Show every line below that contains the word "Select", with case counting.

— Begin Records for the task —

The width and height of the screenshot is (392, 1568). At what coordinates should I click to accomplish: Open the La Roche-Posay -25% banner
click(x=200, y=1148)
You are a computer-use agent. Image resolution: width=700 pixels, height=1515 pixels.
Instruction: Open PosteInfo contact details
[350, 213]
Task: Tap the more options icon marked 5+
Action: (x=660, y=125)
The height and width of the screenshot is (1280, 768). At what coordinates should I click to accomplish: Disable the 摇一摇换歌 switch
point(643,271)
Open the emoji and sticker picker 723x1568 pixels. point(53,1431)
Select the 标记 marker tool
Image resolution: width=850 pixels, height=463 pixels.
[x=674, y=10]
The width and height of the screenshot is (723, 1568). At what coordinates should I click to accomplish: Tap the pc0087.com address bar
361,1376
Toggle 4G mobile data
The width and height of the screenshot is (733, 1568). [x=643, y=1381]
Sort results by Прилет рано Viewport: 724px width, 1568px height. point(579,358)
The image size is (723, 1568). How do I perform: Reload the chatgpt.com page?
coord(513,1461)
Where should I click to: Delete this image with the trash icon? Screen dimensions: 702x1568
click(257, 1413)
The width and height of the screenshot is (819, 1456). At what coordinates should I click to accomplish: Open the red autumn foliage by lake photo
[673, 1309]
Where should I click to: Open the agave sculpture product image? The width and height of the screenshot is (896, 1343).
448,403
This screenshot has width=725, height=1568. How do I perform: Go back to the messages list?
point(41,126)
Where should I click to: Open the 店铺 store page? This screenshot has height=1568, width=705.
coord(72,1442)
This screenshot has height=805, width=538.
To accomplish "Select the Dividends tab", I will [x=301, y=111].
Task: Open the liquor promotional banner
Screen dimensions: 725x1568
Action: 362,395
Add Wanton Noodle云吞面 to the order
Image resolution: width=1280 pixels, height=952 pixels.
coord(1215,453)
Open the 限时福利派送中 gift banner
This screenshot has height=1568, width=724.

— End Records for the task —

» **Written answer**
Select the 标记 marker tool
To accomplish "Select the Dividends tab", I will [x=301, y=111].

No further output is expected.